How Italy’s Democracy Leads to Financial Crisis

296925_1741170948622_1819163272_1202603_3138447_nJonathan Hopkin in Foreign Affairs:

The replacement of former Italian Prime Minister Silvio Berlusconi with Mario Monti, a former European commissioner, last week marks a new stage in the European financial crisis. Along with bond values, the crisis now seems to be wiping out democratically elected governments. Faced with unbearable market pressure, Italian politicians have opted to hand power to technocrats, expecting that they will somehow enjoy greater legitimacy as they impose painful measures on an angry population. This will not work.

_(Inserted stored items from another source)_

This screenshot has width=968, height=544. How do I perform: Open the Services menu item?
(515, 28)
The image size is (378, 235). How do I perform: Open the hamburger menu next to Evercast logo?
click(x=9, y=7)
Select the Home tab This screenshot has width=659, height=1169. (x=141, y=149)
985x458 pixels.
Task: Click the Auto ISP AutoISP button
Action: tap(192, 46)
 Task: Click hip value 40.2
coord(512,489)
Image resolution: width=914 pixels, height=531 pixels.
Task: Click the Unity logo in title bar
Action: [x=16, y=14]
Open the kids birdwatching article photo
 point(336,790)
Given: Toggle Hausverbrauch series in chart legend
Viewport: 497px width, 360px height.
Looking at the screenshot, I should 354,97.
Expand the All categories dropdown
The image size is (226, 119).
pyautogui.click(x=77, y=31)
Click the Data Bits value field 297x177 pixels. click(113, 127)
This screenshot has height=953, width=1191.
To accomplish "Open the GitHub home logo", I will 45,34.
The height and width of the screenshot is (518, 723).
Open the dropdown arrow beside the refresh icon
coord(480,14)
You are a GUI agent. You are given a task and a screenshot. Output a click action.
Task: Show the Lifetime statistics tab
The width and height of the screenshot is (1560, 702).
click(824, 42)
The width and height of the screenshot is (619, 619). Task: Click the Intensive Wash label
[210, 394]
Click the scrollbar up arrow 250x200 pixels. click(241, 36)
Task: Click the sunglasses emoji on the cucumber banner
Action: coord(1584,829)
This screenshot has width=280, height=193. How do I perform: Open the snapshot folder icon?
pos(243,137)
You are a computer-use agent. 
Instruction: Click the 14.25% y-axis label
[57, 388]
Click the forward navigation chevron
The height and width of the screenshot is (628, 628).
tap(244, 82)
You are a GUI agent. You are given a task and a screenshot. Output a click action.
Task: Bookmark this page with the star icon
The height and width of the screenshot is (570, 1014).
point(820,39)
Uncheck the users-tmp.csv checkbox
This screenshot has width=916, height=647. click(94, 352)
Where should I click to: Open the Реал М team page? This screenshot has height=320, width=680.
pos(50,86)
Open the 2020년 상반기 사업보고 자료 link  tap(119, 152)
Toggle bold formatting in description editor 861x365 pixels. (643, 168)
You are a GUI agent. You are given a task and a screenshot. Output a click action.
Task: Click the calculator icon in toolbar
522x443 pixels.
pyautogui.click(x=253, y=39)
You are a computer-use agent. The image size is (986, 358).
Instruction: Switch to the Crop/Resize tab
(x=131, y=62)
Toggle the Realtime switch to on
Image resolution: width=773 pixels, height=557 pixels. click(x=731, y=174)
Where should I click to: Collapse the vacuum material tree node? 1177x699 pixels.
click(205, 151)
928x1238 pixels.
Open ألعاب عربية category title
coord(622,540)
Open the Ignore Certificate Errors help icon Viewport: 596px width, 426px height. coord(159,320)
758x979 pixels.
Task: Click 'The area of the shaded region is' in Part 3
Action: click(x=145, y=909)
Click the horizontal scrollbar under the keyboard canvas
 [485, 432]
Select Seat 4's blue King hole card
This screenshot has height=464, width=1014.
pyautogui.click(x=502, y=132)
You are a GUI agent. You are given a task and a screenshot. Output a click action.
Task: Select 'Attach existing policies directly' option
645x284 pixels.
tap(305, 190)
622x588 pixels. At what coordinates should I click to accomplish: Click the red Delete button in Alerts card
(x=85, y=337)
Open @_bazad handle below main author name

On one level, Italy's problems are less acute than those facing the region's other troubled economies. Its economic structure, which is based on a large manufacturing sector focused on exporting high-value products, has more in common with Germany than with Greece. The country has unparalleled cultural riches, a highly educated population, and a strong tradition of entrepreneurship. And despite its apparently dysfunctional institutions, Italy remains the eighth-largest economy in the world. On another level, Italy's problems are huge. Its debt-to-GDP ratio is massive; it has now reached 119 percent (although no one batted an eye when the ratio was 121 percent ten years ago). The markets seem convinced that its recent sclerotic growth has made the debt level unsustainable without structural reform. External observers have come up with long lists of such reforms, which, they argue, Monti will be able to implement quickly.

If things were that simple, however, Italians would have voted for someone like Monti in the first place. If anything, the last two decades have shown that there are no quick technocratic fixes for the Italian political economy.